Yesterday, I went to Staples to purchase 4x6 blue, lined index cards. Ever since graduate school, I have maintained my research notes and bibliography on index cards of various colors. Passages I might want to reference later, I write out (yes, by hand; no cutting and pasting) on white, lined cards. The bibliographic information for books goes onto yellow cards, for scholarly articles onto blue. When my research was in fuller swing, I had uses for purple and green cards, and for unlined white cards.
And it used to be that one could purchase 4x6 index cards in at least the following colors: white, yellow (canary, actually), blue, purple and green—any one of these colors in packages of 100 for a dollar-two-ninety-eight.
But no more. White are still available (though I have noticed that the stock is scarcely sturdier than paper; certainly nothing deserving the name of card stock). But all the standard colors are gone. If you want colored cards, you can get a package of five different kinds of cards, 20 of each, that have one neon color on one side of the card, and a different neon color on the other side of the card.
But I don’t want cards that are blazing blue on one side and phosphorescent purple on the other. I’m sure that’s XTREME and all, but I want cards that are blue. To match the other blue cards that I have.
Go away, old man. What are you going to ask for next, a quill pen?
But why do I want index cards at all? Heck, we now live in a world where one doesn’t even need a pen. Just write anything you want with your finger on the touch screen of your latest device and store it into perpetuity in the cloud. I bet someone could finalize a mortgage on his tablet, with nothing more than the God-given appendage he uses to test whether paint is dry or pick his nose. We live in a brave new world. Why not avail myself of some bibliographical database on my computer?
On the back of a blue bibliographic card I can write a summary of the article, or my reactions to the article, or how I want to use the article in my own writing. On the front of a yellow card, I can note the call number of the book, so that if I want to check it out again, I don’t have to look that back up. I can arrange stacks of cards in any order I want, rather than the alphabetical order that will surely be the default option in the computer program. I can group them by topic. Sort them into piles of read and unread, and put the most urgent ones on the top of the unread pile. When I put my quote cards in order, an essay sometimes practically writes itself.

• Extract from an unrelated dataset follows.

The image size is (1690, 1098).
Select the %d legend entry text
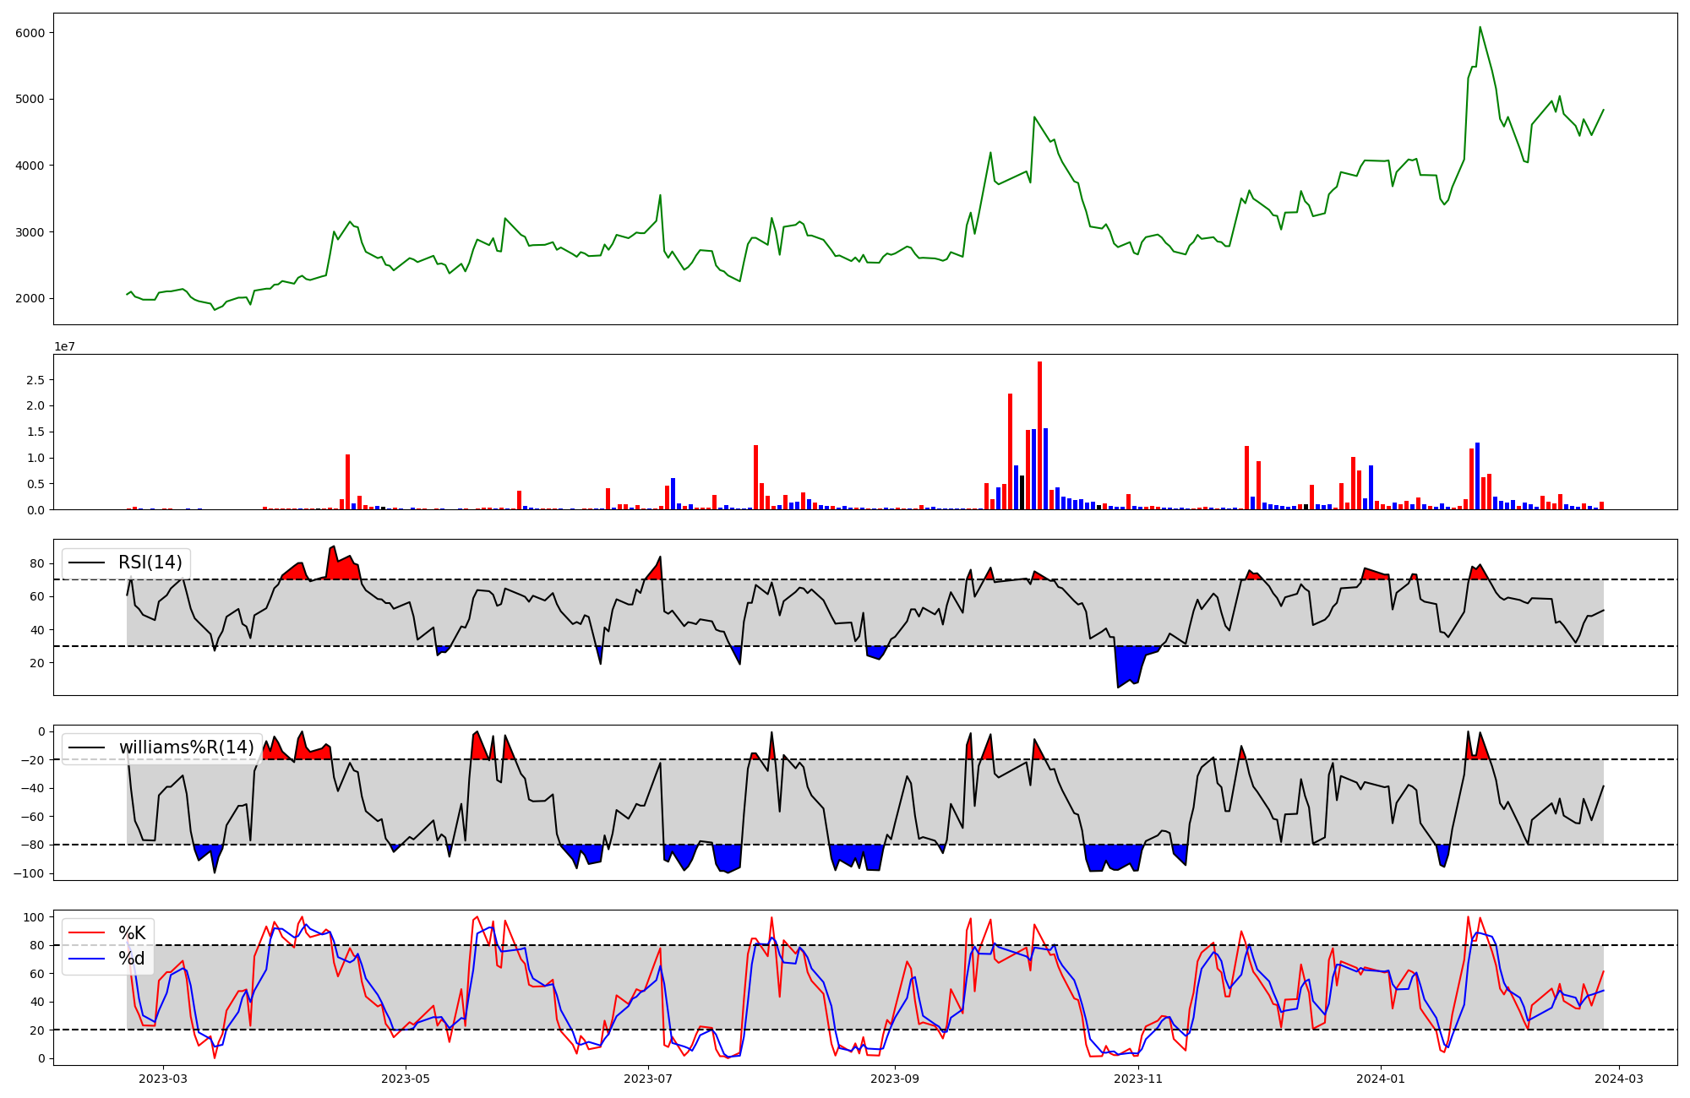(x=132, y=959)
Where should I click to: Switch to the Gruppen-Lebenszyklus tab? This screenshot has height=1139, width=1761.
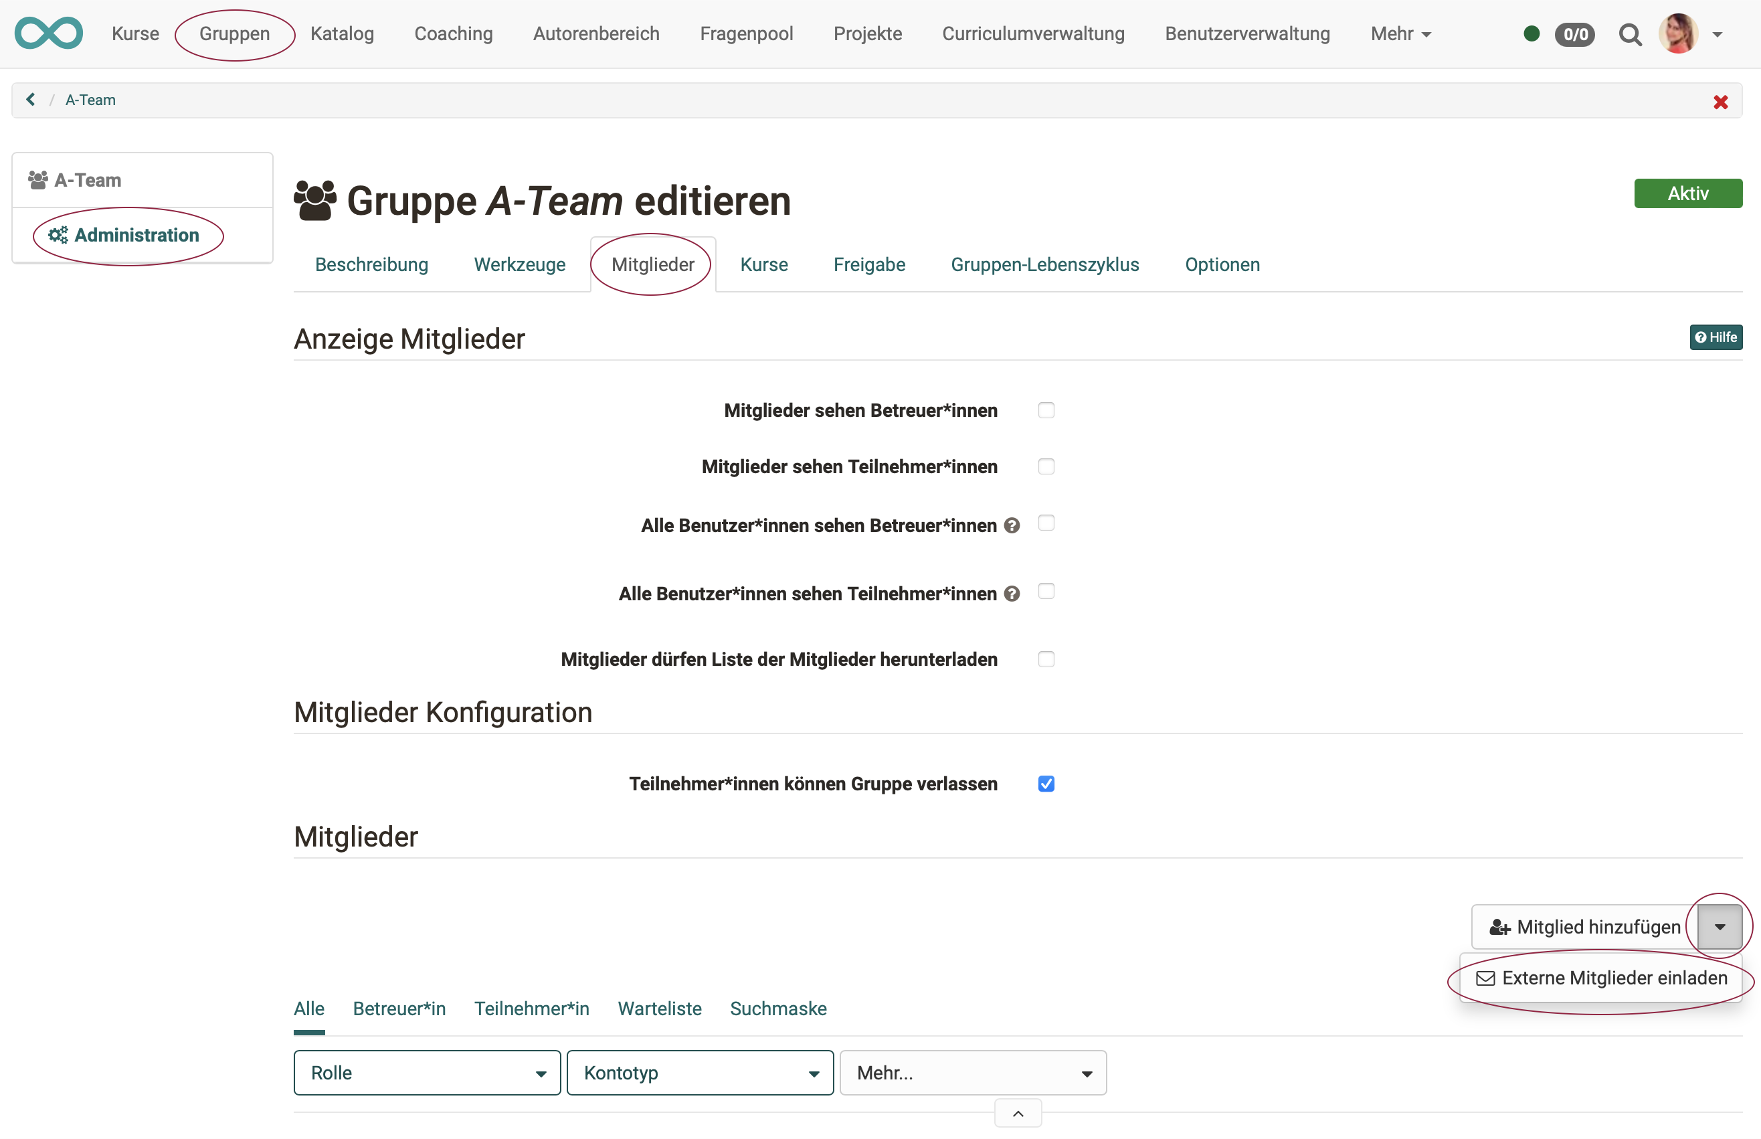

You’ll tell me a computer can do all of that. There’ll be a “notes” section of the bibliographic template where I can write my notes, an “other” slot where I can record a call number, if that’s what I want. I can override the alphabetic default to sort by topic.
But I don’t want to have to figure out how to override a default in order to do something that I can do with zero effort with my cards.
And here’s something a tablet can’t do. While I’m reading a book, the card can serve as my bookmark.
There are real advantages to physical things. With a pen, if some nincompoop is nattering on about how great it is that we now live in a world where one doesn’t need a pen, I could stab that nincompoop. I want to see him fight back with the ergonomically rounded sides of his tablet.